_What the exercise asks_. Reproduce word for word the rows that begin at the line containing "877x514 pixels. Task: Open" and continue through the end of the rows, both ends included. Omit the pictures.

(Rows for locating described items)
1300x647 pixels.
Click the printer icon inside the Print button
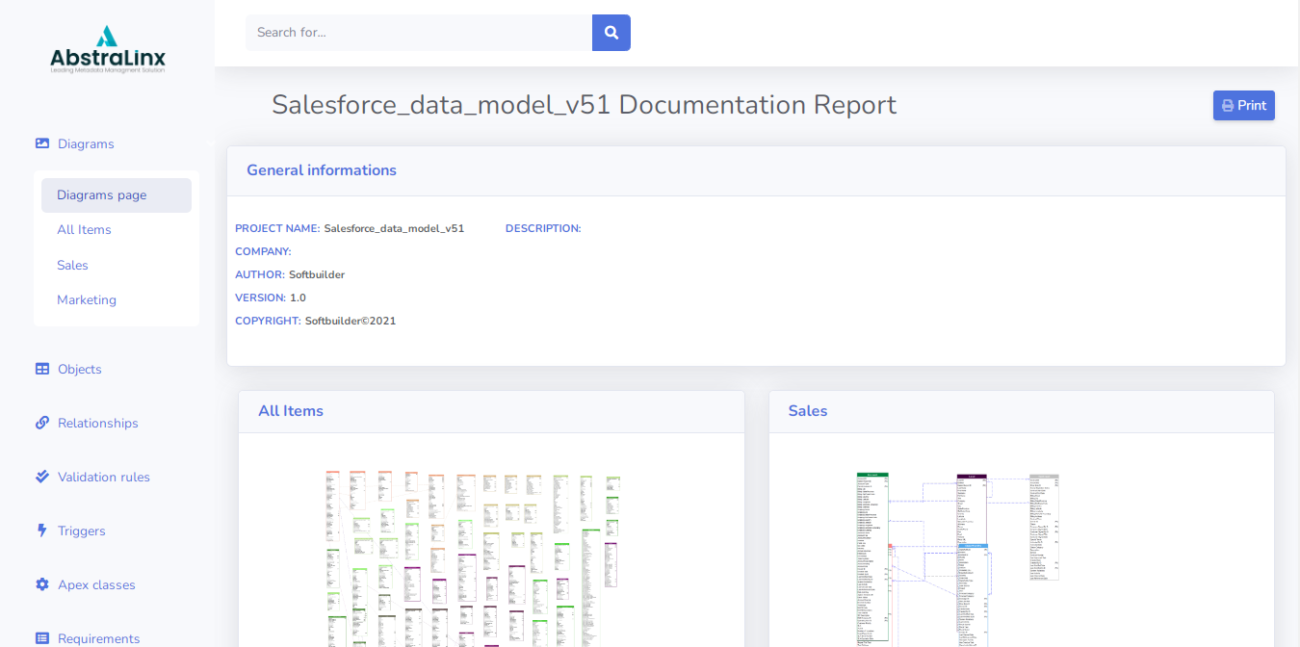[1227, 105]
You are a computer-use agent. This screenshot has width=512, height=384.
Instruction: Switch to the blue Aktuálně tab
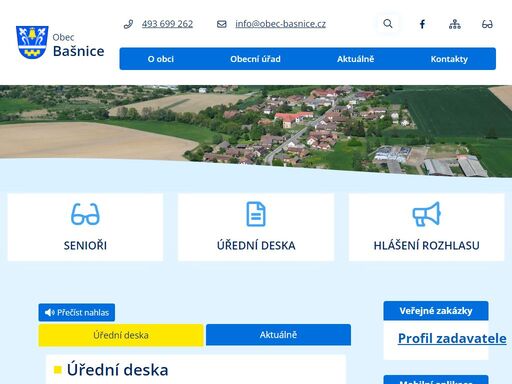coord(278,335)
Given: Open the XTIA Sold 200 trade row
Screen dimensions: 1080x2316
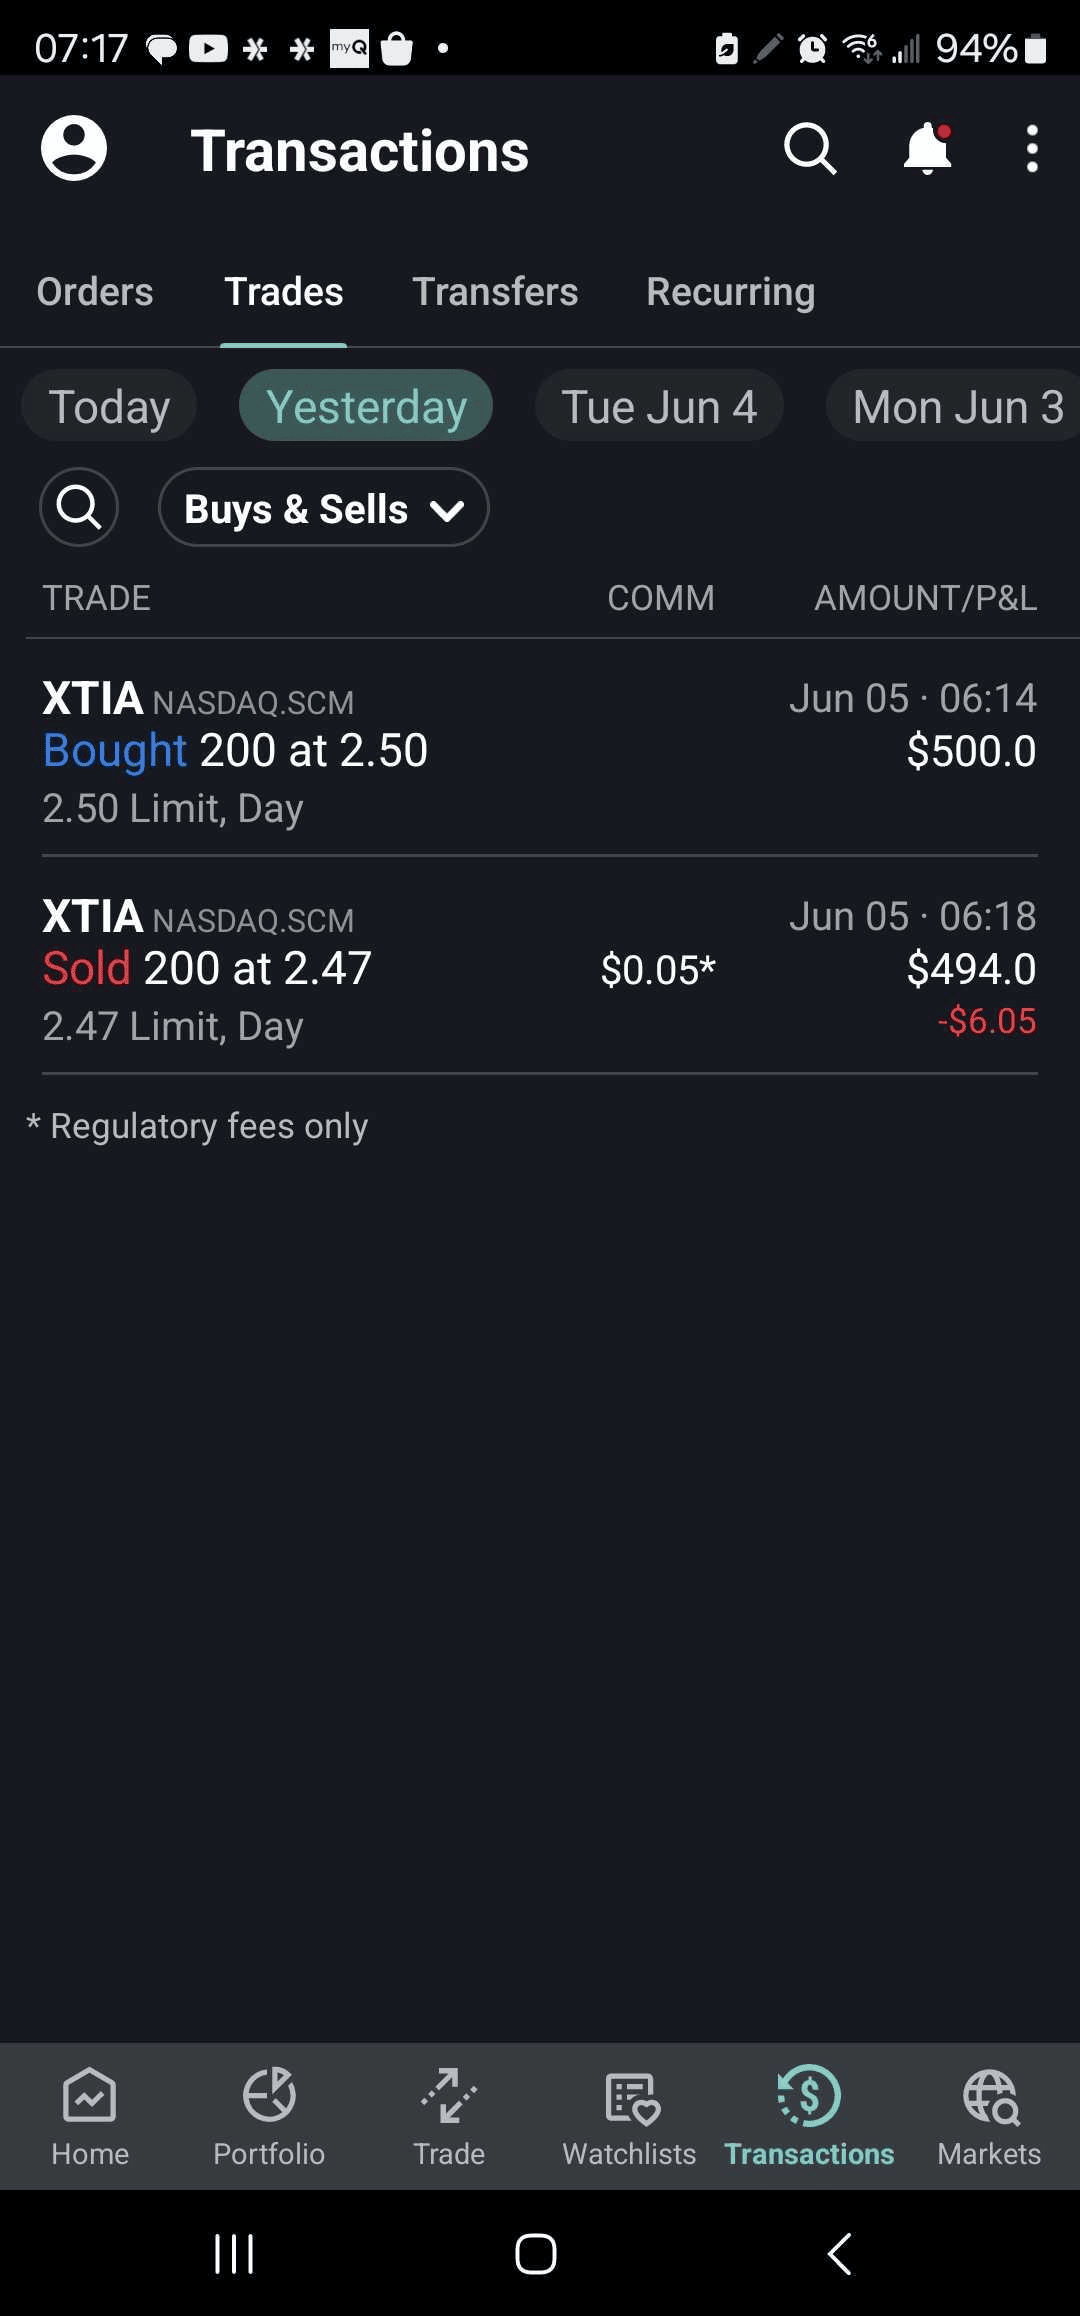Looking at the screenshot, I should [540, 970].
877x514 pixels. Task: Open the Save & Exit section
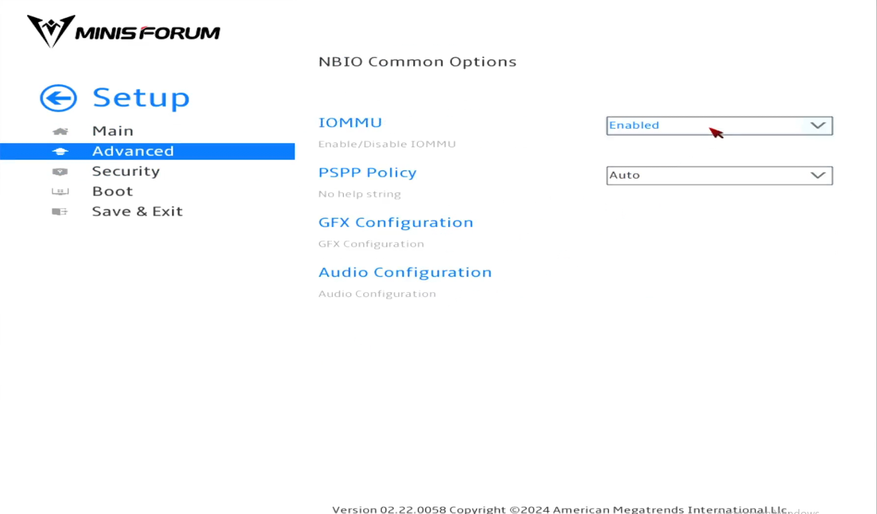tap(137, 211)
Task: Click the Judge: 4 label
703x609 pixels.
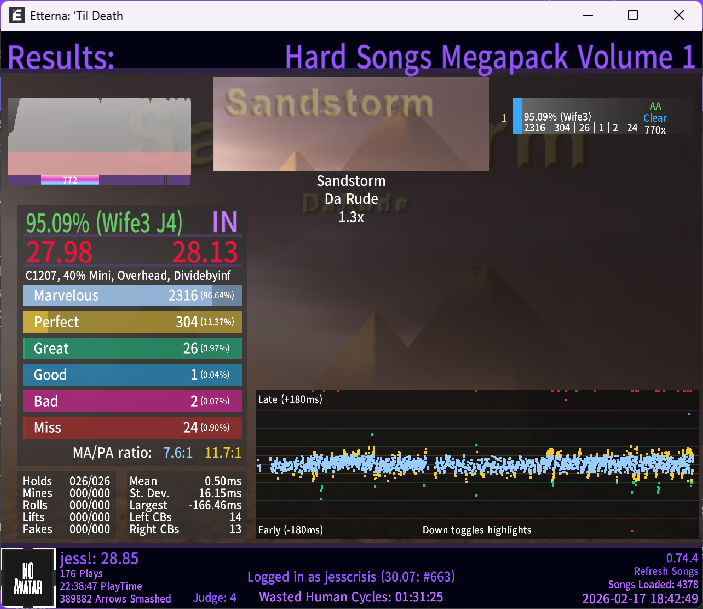Action: pyautogui.click(x=214, y=598)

_The result_.
877x514 pixels. Task: Open the Save & Exit section
tap(137, 211)
Task: Click the Judge: 4 label
703x609 pixels.
Action: pyautogui.click(x=214, y=598)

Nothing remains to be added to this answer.